A significant correlation between large and extra-large CD31+ extracellular vesicles with the total concentration of extracellular vesicles was found in healthy donors and serum samples of patients who had symptoms for 13 days.
Serum samples from infected patients who showed symptoms for less than 13 days strongly correlated with small CD14+, CD19+, CD56+, and CD63+ extracellular vesicles.
“These data suggest that classical monocytes-, B 118 cells- and natural killer cells-derived small EVs are predominantly affected in the early stage of COVID-19,” said the researchers.
SARS-CoV-2 manipulate extracellular vesicles to trick antibodies and increase disease progression
Prior research has suggested that SARS-CoV-2 Spike S1 containing extracellular vesicles could serve as decoys to fool neutralizing antibodies. The researchers tested this theory by looking for Spike S1+ extracellular vesicles in serum samples of infected patients.

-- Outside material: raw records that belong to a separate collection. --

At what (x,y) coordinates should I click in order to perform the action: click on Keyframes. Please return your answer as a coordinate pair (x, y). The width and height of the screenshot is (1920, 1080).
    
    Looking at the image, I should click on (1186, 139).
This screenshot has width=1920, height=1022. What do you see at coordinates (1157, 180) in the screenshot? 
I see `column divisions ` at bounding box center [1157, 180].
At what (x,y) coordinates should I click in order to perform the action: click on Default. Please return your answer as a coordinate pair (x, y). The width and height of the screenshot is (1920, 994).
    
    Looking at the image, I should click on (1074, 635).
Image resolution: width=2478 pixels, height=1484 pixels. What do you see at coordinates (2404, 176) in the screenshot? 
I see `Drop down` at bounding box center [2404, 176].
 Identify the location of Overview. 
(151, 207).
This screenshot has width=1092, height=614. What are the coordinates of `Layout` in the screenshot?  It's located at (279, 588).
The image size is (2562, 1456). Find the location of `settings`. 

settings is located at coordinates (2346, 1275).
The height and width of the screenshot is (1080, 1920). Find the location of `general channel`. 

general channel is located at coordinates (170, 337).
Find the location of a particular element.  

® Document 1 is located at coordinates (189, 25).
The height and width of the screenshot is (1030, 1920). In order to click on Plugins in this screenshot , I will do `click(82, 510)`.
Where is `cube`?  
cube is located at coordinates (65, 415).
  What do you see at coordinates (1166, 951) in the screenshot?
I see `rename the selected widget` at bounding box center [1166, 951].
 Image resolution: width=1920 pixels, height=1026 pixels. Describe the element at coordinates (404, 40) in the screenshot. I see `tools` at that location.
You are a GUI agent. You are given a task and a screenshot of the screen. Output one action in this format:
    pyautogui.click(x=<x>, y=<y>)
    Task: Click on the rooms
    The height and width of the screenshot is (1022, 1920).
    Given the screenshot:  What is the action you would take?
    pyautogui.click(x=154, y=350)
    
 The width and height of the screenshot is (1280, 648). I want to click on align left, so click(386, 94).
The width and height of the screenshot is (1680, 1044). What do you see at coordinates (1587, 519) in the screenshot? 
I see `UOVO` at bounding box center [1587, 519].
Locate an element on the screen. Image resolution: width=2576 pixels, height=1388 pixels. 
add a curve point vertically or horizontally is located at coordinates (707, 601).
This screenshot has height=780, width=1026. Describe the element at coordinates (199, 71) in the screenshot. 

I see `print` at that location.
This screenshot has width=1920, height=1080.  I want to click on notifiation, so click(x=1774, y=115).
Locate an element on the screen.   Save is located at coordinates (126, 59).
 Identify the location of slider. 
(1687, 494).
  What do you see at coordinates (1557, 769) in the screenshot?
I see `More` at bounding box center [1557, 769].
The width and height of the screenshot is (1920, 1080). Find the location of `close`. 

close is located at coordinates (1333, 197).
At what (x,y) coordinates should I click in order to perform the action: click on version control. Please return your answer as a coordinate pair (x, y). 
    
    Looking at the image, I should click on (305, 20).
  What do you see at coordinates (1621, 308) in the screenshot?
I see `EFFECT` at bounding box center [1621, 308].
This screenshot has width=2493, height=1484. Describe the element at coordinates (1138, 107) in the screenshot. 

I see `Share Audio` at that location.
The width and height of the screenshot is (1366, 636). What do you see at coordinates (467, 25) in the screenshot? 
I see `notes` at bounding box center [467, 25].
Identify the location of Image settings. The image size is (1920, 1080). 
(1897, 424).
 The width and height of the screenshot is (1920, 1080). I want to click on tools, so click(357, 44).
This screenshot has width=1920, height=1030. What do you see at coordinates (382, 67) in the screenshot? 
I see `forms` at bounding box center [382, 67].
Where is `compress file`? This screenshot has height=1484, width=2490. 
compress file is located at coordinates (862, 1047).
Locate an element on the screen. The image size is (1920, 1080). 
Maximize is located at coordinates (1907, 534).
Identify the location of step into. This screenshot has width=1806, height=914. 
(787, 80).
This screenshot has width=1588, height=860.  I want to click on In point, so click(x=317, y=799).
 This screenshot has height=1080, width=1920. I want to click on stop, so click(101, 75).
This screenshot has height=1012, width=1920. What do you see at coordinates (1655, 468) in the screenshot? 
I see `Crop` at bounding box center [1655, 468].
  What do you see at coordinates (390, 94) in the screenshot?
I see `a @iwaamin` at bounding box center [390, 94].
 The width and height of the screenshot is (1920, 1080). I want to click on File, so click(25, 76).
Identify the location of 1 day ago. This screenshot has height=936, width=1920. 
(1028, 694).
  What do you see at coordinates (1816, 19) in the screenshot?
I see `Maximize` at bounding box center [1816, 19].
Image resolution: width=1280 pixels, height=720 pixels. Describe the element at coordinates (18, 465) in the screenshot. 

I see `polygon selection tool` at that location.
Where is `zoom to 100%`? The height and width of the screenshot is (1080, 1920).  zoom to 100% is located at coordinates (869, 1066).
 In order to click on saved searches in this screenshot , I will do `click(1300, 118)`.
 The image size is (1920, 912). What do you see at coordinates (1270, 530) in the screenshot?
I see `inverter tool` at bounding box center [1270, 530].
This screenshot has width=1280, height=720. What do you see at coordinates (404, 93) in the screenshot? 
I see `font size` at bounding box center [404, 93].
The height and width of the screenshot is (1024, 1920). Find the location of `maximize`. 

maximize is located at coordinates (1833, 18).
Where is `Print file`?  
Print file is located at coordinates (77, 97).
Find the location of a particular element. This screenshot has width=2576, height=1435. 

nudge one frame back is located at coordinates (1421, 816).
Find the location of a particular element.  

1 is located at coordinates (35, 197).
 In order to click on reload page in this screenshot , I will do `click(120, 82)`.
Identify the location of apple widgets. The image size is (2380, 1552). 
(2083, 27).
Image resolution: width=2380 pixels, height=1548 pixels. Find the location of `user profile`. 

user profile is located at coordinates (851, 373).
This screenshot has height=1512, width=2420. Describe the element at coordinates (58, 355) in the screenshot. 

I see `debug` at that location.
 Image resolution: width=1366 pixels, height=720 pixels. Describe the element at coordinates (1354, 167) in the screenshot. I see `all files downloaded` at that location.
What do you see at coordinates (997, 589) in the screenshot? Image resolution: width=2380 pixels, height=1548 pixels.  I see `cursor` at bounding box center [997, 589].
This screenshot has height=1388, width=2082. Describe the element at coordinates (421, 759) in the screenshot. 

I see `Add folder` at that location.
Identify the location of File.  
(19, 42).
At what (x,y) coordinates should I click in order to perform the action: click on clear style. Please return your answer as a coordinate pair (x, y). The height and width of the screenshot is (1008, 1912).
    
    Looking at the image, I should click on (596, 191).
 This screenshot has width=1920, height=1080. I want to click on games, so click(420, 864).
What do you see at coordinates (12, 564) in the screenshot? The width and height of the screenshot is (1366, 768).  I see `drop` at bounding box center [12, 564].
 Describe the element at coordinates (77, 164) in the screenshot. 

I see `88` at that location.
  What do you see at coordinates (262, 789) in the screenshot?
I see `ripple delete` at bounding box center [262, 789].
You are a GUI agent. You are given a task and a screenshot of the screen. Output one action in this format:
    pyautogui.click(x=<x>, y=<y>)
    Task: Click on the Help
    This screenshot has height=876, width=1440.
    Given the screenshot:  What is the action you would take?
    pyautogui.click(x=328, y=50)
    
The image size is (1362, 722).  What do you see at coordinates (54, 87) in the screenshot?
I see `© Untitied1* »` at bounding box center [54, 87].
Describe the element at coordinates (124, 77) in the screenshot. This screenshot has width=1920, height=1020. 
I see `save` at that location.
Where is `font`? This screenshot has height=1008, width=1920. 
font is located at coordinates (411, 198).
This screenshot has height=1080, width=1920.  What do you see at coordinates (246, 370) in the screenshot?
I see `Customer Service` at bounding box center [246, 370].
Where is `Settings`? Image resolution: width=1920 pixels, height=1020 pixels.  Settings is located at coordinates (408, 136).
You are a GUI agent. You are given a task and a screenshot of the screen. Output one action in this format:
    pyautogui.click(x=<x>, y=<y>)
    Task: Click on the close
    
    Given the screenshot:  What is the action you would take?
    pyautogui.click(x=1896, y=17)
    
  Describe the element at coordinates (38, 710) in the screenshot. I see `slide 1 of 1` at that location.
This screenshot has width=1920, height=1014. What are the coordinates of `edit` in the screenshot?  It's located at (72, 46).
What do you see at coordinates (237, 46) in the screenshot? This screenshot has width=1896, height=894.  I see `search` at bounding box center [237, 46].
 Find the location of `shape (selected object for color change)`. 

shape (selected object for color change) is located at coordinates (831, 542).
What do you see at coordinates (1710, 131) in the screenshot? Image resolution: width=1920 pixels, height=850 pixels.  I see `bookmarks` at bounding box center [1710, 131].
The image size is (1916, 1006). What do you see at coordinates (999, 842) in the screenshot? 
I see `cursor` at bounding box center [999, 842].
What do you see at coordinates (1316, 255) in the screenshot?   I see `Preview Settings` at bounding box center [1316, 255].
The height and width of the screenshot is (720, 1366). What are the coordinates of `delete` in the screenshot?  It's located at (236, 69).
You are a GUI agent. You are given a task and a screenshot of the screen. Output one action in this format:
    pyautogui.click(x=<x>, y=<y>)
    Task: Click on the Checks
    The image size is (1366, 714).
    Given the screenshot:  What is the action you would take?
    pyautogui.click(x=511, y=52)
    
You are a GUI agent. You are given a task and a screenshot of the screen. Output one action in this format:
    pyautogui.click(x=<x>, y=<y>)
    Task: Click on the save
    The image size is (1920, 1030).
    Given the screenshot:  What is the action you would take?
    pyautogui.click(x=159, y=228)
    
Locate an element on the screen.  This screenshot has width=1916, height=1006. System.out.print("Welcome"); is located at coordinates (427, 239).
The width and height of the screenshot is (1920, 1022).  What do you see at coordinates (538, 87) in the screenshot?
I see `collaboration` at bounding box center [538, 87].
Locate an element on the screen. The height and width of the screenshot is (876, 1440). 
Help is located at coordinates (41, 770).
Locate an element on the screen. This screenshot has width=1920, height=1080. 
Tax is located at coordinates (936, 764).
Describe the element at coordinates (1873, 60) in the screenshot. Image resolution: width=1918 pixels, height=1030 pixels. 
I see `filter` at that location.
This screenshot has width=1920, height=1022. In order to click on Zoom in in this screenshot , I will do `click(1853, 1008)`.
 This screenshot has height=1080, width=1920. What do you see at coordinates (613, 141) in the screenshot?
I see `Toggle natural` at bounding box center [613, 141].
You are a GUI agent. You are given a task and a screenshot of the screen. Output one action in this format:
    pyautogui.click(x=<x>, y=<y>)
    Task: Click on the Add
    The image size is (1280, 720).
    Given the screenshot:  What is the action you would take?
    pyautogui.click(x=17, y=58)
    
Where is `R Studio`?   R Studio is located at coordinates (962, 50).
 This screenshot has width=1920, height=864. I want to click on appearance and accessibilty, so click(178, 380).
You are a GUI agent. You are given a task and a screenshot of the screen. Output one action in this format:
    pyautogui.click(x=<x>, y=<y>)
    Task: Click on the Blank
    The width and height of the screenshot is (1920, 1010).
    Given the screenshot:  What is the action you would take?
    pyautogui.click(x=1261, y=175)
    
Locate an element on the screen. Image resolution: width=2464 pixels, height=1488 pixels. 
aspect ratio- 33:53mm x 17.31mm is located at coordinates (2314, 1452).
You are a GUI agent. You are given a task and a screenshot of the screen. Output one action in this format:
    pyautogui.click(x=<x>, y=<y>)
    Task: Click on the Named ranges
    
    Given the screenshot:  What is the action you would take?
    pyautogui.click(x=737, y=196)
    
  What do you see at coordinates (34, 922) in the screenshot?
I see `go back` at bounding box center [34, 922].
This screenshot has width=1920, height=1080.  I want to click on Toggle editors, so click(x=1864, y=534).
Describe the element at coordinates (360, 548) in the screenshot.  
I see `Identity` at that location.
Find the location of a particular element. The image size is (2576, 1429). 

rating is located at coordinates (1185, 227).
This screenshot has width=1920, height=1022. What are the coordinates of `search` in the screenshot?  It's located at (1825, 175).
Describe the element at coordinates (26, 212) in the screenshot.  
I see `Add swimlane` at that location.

The team detected spike S1+ extracellular vesicles in healthy serum samples, which the researchers explain might be from cross-reactive epitopes that bind to spike S1 antibodies. In the COVID-19 group, five out 16 patients had over 1.75% of spike S1 serum extracellular vesicles.
Immunostaining showed that serum samples collected from patients who had symptoms for less than 13 days had significantly higher amounts of spike S1+CD31+ extracellular vesicle levels in the endothelial tissues than healthy serum samples and serum samples of patients with symptoms for over 13 days.
The results confirm the existence of SARS-CoV-2 specific extracellular vesicles in infected patients and likely originate in SARS-CoV-2 infected endothelial tissues.
Predicting disease severity with extracellular vesicles
An exploratory analysis showed extracellular vesicle levels correlated with disease severity. Healthy donors showed a high association with CD45+ extracellular vesicles. Moreover, CD38+ extracellular vesicles were significantly associated with high levels of IgG+ extracellular vesicles.
Patients with symptoms for less than 13 days had high levels of Spike S1+ extracellular vesicles. High amounts of S1+ containing and spike S1+ CD31+ extracellular vesicles were negatively correlated with CD19+ and CD66b+ extracellular vesicles.
Serum samples from patients with symptoms for more than 13 days were associated with high CD31+ and CD63+ extracellular vesicles.
The researchers conclude, “the dynamics of serum EVs subsets distribution highlighted their predictive values in the perspectives of overall host immune responses and correlation between disease-specific Spike S1+ EVs and immune responses during COVID-19 progression. The study strengthens the potential of serum EVs based diagnostic and prognostic, potentially therapeutic applications in COVID-19, and easily transferred to other types of viral infections and cancers.”
medRxiv publishes preliminary scientific reports that are not peer-reviewed and, therefore, should not be regarded as conclusive, guide clinical practice/health-related behavior, or treated as established information.